De um lado, O Criado, ficção do norte-americano Joseph Losey que perturbou público e crítica desde quando lançado em 1963. Dentro do cinema da época, parecia um corpo estranho: narrativa voltada ao inconsciente dos personagens, atmosfera onírica, sentimentos ambíguos, insinuações de incesto, homossexualidade e perversão. Isso num drama aparentemente simples de um novo rico que contrata um empregado para cuidar de sua mansão. Do outro lado, há Santiago, documentário do brasileiro João Moreira Salles inicialmente moldado para falar do mordomo do diretor, mas que acabou se tornando um filme sobre o próprio diretor - ou, mais que isso: um filme sobre sua relação com o mordomo. Uma trama ficcional, outra real. Mecanismos distintos para tentar transmitir a idéia de que existe um abismo que separa a serventia do patronato.

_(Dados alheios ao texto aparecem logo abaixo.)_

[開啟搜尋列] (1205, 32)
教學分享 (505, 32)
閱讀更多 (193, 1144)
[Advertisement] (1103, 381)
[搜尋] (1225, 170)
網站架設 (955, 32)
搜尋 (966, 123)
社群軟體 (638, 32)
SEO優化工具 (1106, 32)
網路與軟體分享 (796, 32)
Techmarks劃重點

No filme de Losey, o mordomo (Dirk Bogarde) já chega nas primeiras cenas discretamente impondo seus conceitos e idéias à morada do patrão (James Fox). Se a relação dos dois desde então parece ser distanciada, não vai demorar para ela se tornar muito próxima, devido não só às maquinações manipuladoras do empregado, mas também à fragilidade e passividade do patrão. Losey passa metade de O Criado criando a ambientações, mostrando ao espectador o desenrolar da relação dos protagonistas. Quando entra em cena um terceiro elemento (a suposta irmã do criado), o clima pesa, e já torna-se perceptível que os rumos a serem tomados não serão tão simples quanto a introdução fazia antever. Losey é da geração de grandes diretores adorados pelos franceses da Cahiers du Cinema, e não por pouco. Seu cinema transpira personalidade e vigor, muito disso saído de uma forte presença da câmera nos momentos mais tremulantes de seus personagens.
O Criado, de Joseph Losey
Isso fica patente na segunda metade de O Criado, quando a verdade sobre o mordomo é revelada a um impassível patrão ao lado de sua noiva. É interessante que este momento, dentro do filme, seja resolvido pelas duas molas-mestres do cinema: o som (risos e palavras de teor sexual) e o movimento (a sombra do criado no alto da escada, primeiro ausente, depois surgindo de dentro do quatro, para em seguida voltar ao aposento). É dessa fissão puramente cinematográfica e de contornos expressionistas que Losey vai inverter as posições. O empregado passa a comandar, e o patrão obedece. Existe aqui um certo teor político, em especial na questão das relações de poder mas tudo se fixa mais na seara do delírio. Uma festa será convocada, e nela se perceberá as nuances de uma relação doentia entre os dois homens. Bogarde não mais deve obediência ao chefe. Ele quer mandar, e isso não era escondido em momento algum - não é por outro motivo que ele se esbaldava com a "irmã" no quarto do patrão.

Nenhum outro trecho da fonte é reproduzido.